When it comes to decision making in trading, I’ve three golden rules:

– Be prompt and decisive.
– Keep your risk small.
– Accept that you’ll get it wrong a fair percentage of the time.

The three rules are interlinked – they don’t work unless they are used together.

It’s extremely hard to be decisive if you’re risking too much – and the same goes for accepting that you’ll get it wrong. If your risk is too high, you can’t afford to be wrong (ever!)

In the same way, if you dither and spend ages over your trading decisions, you’ll probably want to risk more on each trade – simply because it takes you so long to get around to placing a trade!

While being decisive and keeping your risk small sound like sensible ways to trade… many traders have a problem with the idea that they should be wrong a lot of the time.

Surely, we should be striving to be “right” in our trading decisions?

Right?

Well, wrong.

Successful trading is about playing the odds so that you win more from your winning trades than you lose on your losing trades.

Provided you’ve balanced your odds properly, then you really shouldn’t care whether individual trades are “right” or “wrong”. In fact, focusing too much on the rights and wrongs of individual trades is likely to cause problems.

Let’s say that you’ve got a success rate of 40% (i.e. you win on average 4 out of 10 trades). And your win-loss ratio is 2:1 (i.e. your winning trades pocket £20 for each £10 you lose). You have a profitable strategy, yet most of the time (60% of it), you’re going to be losing.

And if you start adapting your strategy to avoid those losses, then you could be scuppering an otherwise profitable system.

Think of a Las Vegas casino – they generally maintain an edge of around 4.5%, which means that for every $1 that’s spent in their casino, they pay out 95.5 cents. Casinos don’t care who wins a jackpot, and who gets wiped out – as long as they can maintain their 4.5% average.

The markets don’t care what we “think” will happen. Just as a roulette ball doesn’t give a damn about where the punters place their money.

And the casinos don’t worry in the slightest about where the ball will fall… or which card is drawn next.

What matters are the odds, and as long as we have a successful strategy, the odds will always pay out in the end.

So, we need to try to think like a casino (not like a gambler).

The casino analogy is a nice one, but, there’s something that this doesn’t take into account…

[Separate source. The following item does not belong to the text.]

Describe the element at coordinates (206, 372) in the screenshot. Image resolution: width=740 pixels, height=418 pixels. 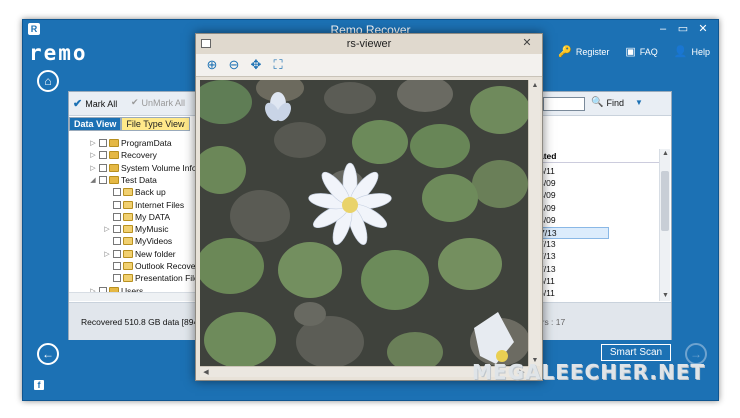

Casinos have an advantage that financial traders don’t – they know the exact odds of the roulette ball falling on evens … or how many queens are in a pack …

While the trader has carefully calculated odds based on a meticulously kept track record … the markets don’t care that you’ve got five years of backtested results showing that this strategy has a 61% success rate, with a 1:1 risk-reward ratio.

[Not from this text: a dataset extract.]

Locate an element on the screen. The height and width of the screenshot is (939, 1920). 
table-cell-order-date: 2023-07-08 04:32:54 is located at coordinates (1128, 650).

I’m talking about something that’s not often discussed in trading circles.

Why?

Because it makes traders feel decided uncomfortable.

It’s the ever-changing cycles of the market – just as a pattern of behaviour shows itself, the market behaviour changes, and new patterns emerge.

It’s why trading strategies produce great results for months or years, and then suddenly seem to switch off – the pattern they were relying on has ended.

For those of us who desperately want to find a trading “holy grail”, it’s a tough lesson to take on board.

But it explains the exasperation we feel when our winning strategy suddenly gives up on us.

However, we have to be realistic here – if there was genuinely a “holy grail” that could stand the test of time – everyone would be doing it! (And, yes, the pattern would have to change.)

That’s why trading is a job of constantly looking for the “next thing” … a way of trading that matches the current “cycles”…

Yes, it’s frustrating as hell when it’s not working.

But the rewards it can reap make it all worthwhile.

And, if we understand and accept that the cycles of the market change, then perhaps we won’t feel quite so frustrated by technical indicators that mysteriously stop working and seem to give false signals again and again.

Just pop them up on the shelf, ready to dust off when the cycles change again …

In the next seven days …

It’s been a very unusual week for the markets, with Wall St missing for the first two days. The markets seem to have shaken off hurricane Sandy, but there’s no getting away from the jitters about this afternoon’s employment numbers.

Obama will be sweating these ones too – this is the last big economic release before the election, and it’s a crucial one. Last month’s big jump in employment figures was derided by the opposition as rigging – so it could be a tough one to win, either way.

While Tuesday’s presidential election will dominate news next week, there will be some other events going on around the globe (yes, really!)

Next week sees the usual monthly round of PMI releases, plus we have manufacturing and production data from the UK and the Eurozone. These are expected to show some positive movement, hinting that the UK and German economies are picking up.

The market’s reaction to this could be mixed. There’s some expectation that the Bank of England will announce more quantitative easing in its statement on Thursday. If the figures are looking too upbeat, then this could be in doubt. Certainly members of the Monetary Policy Committee seem to be cooling on the idea.